> **DATA SUPPLIED**:
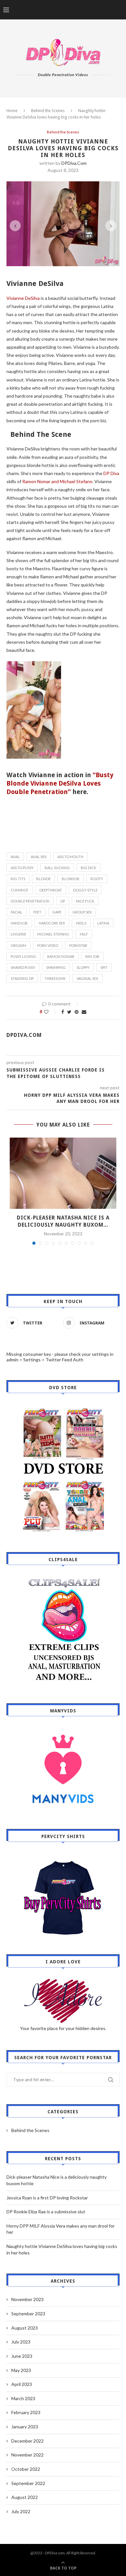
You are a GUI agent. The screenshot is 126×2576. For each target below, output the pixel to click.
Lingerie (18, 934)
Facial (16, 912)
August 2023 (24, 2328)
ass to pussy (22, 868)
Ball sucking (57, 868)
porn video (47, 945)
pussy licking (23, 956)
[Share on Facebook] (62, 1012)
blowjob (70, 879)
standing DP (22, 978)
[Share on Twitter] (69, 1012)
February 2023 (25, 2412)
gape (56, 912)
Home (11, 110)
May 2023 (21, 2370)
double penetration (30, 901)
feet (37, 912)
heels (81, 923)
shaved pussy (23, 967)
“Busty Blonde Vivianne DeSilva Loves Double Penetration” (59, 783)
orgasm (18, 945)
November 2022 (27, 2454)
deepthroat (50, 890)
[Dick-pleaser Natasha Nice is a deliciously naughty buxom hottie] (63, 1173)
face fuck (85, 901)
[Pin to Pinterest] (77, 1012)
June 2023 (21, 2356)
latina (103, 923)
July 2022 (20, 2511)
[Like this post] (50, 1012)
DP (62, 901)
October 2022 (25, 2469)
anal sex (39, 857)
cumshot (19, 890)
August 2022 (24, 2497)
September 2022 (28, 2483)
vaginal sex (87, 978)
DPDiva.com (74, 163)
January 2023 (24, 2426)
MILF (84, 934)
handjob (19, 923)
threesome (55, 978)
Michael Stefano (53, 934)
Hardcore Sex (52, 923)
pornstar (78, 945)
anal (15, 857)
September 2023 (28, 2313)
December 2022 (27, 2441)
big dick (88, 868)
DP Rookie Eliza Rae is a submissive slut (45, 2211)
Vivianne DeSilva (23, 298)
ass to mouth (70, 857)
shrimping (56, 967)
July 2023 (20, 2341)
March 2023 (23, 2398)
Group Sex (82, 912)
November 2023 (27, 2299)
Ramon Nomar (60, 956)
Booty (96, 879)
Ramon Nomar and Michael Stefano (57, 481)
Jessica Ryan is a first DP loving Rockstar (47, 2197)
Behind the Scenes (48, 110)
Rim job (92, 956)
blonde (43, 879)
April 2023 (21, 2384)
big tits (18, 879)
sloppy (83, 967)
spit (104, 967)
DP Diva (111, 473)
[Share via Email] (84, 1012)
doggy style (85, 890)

...

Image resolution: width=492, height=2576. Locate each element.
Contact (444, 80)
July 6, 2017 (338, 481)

> **WHAT IS EXPECTED**:
In the listing above, locate the line containing "handjob (19, 923)" and the line containing "doggy style (85, 890)", then transcribe both and every line between them verbatim.

> **RESULT OF THIS TASK**:
handjob (19, 923)
threesome (55, 978)
Michael Stefano (53, 934)
Hardcore Sex (52, 923)
pornstar (78, 945)
anal (15, 857)
September 2023 (28, 2313)
December 2022 (27, 2441)
big dick (88, 868)
DP Rookie Eliza Rae is a submissive slut (45, 2211)
Vivianne DeSilva (23, 298)
ass to mouth (70, 857)
shrimping (56, 967)
July 2023 (20, 2341)
March 2023 (23, 2398)
Group Sex (82, 912)
November 2023 (27, 2299)
Ramon Nomar (60, 956)
Booty (96, 879)
Ramon Nomar and Michael Stefano (57, 481)
Jessica Ryan is a first DP loving Rockstar (47, 2197)
Behind the Scenes (48, 110)
Rim job (92, 956)
blonde (43, 879)
April 2023 (21, 2384)
big tits (18, 879)
sloppy (83, 967)
spit (104, 967)
DP Diva (111, 473)
[Share via Email] (84, 1012)
doggy style (85, 890)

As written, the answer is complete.